The common understanding of ‘landscape’ has been broadened in the last few decades by multidisciplinary approaches combining traditional archaeological perspectives with more affective fields, from phenomenology to psychoacoustics and disability studies. Innovative sensory-based investigatory methods employ acoustic analysis, smell-scape and taste-scape studies, and kinesthetic research at varying scales, for example. These and many other approaches place individual human experience in the center, productively questioning the Cartesian or ocular-centric foundations of landscape archaeology and uncovering how the entire human sensorium has played a role in human-environment interrelationships.
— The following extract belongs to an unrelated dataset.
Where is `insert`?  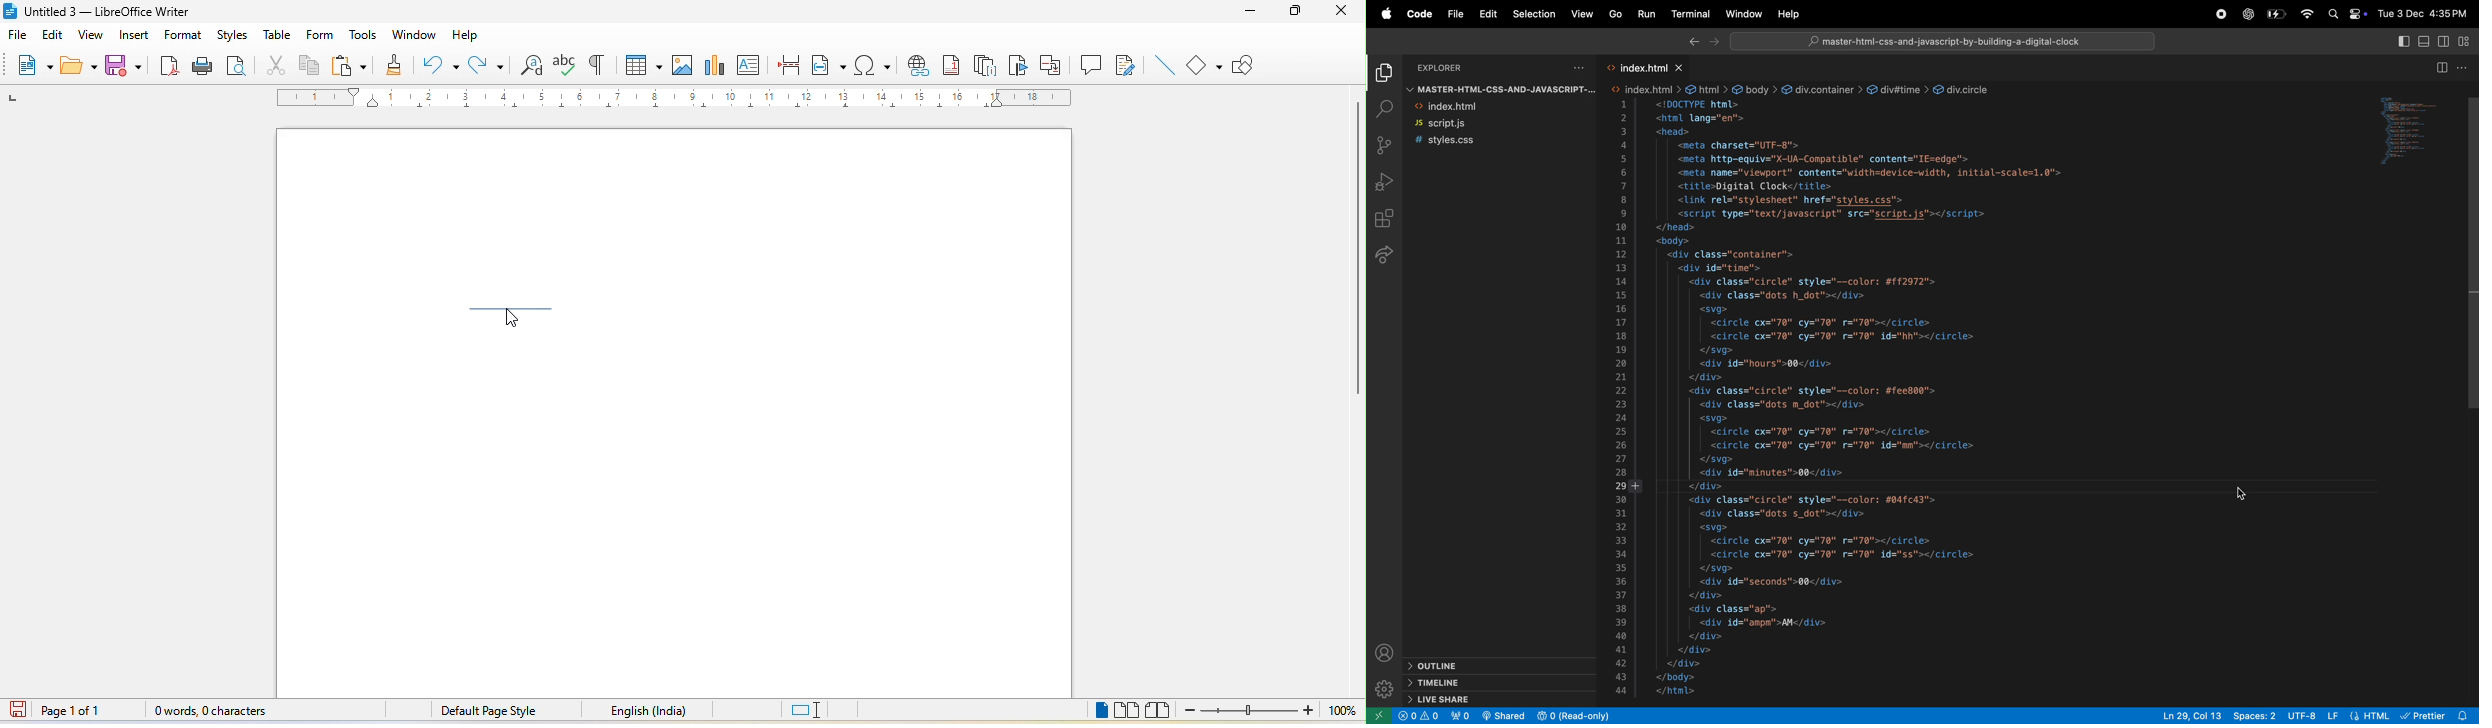 insert is located at coordinates (135, 38).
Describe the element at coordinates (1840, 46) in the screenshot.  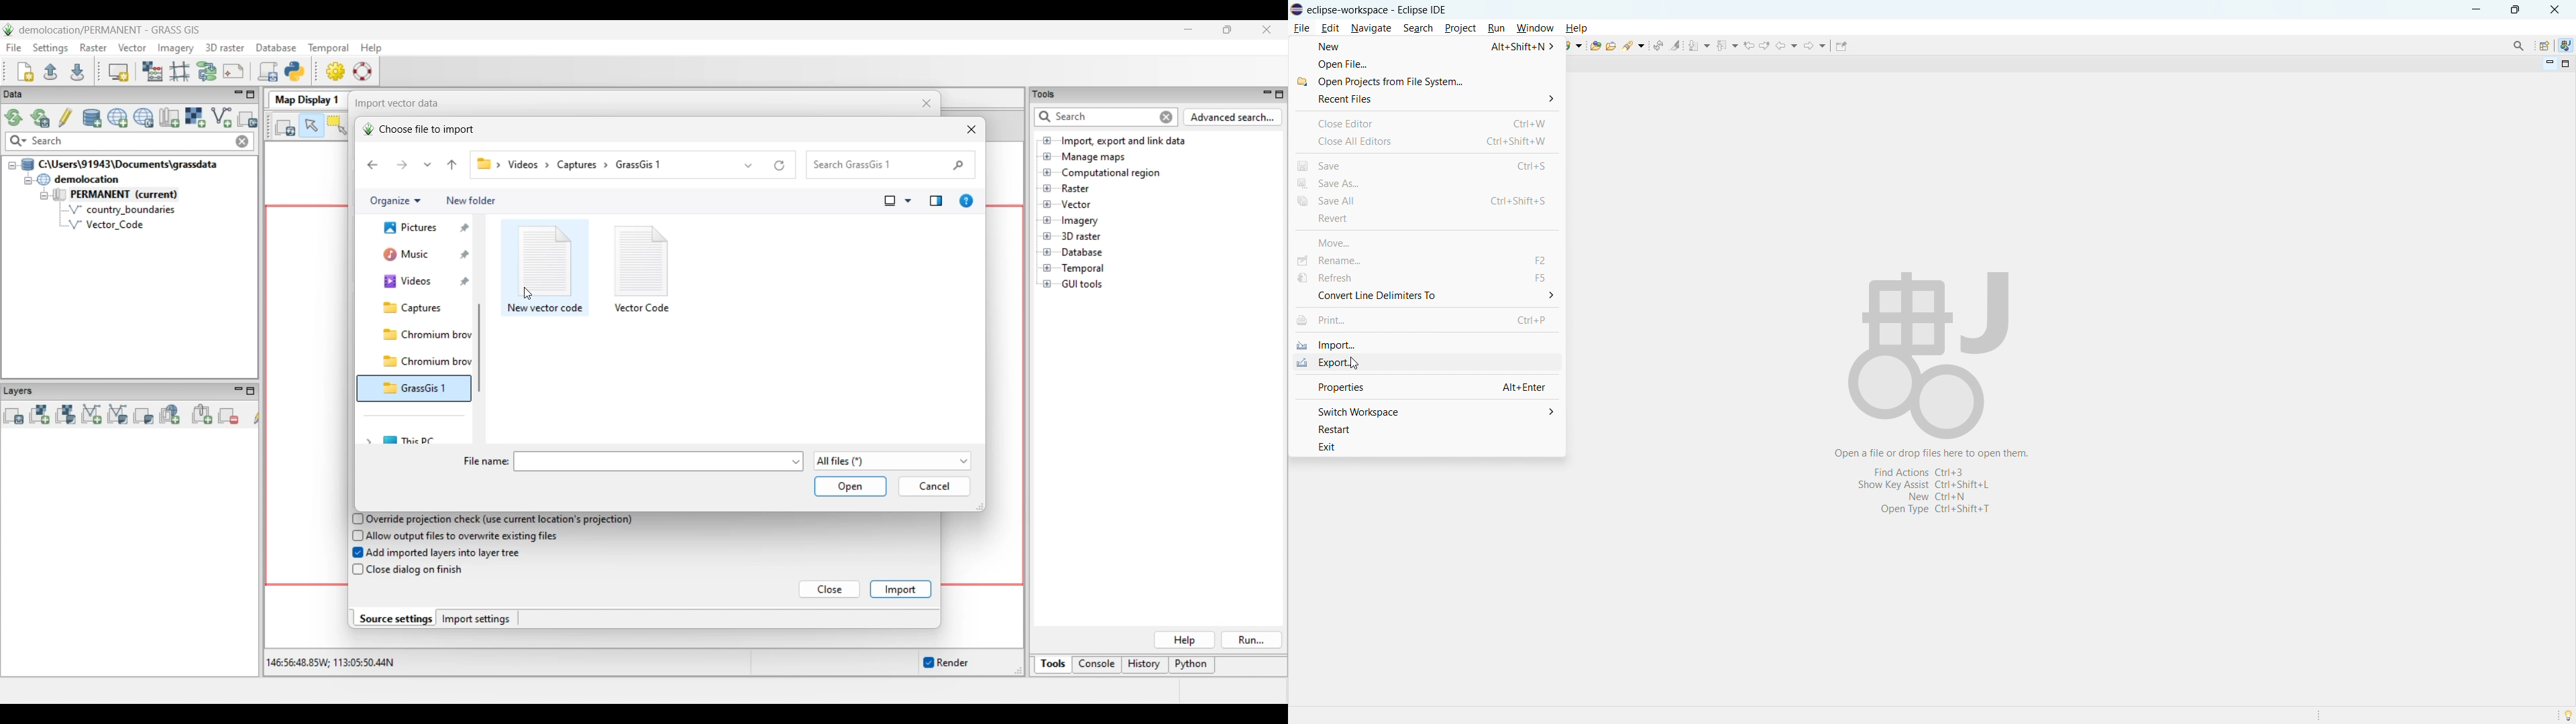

It is through the whole body that people shape and are shaped by the surrounding world, continuously recreating their knowledge, behavior, and social memory.

To bring the research forward, this session calls for contributions that present sensory-based research of the historic cultural landscape (both built and natural environments) from any period and geographical area. Research addressing affective approaches to landscape archaeological investigation, valorization, conservation, or interpretation are welcome. Pertinent questions to address may include:

  • What has been the relationship between affective experience and place-making in a landscape?
  • How were the senses relevant to the experience of the past? How can the sensory experience of a space today reflect and interpret the realities of the past?
  • How do we approach the distinction between recursive and singular affective characterization of a landscape?
  • How can a focus on the senses, particularly in a subject-oriented framing of a site, offer new paths in preservation, reconstruction, and interpretation of historic landscapes?  
  • How can we preserve affective aspects to better understand the rational landscape? Are distinctions necessary between public-facing and academic communication?

Proposals (max. 500 words) for an oral presentation (15 minutes) or a poster (5 minutes) can be submitted by 29 April 2022.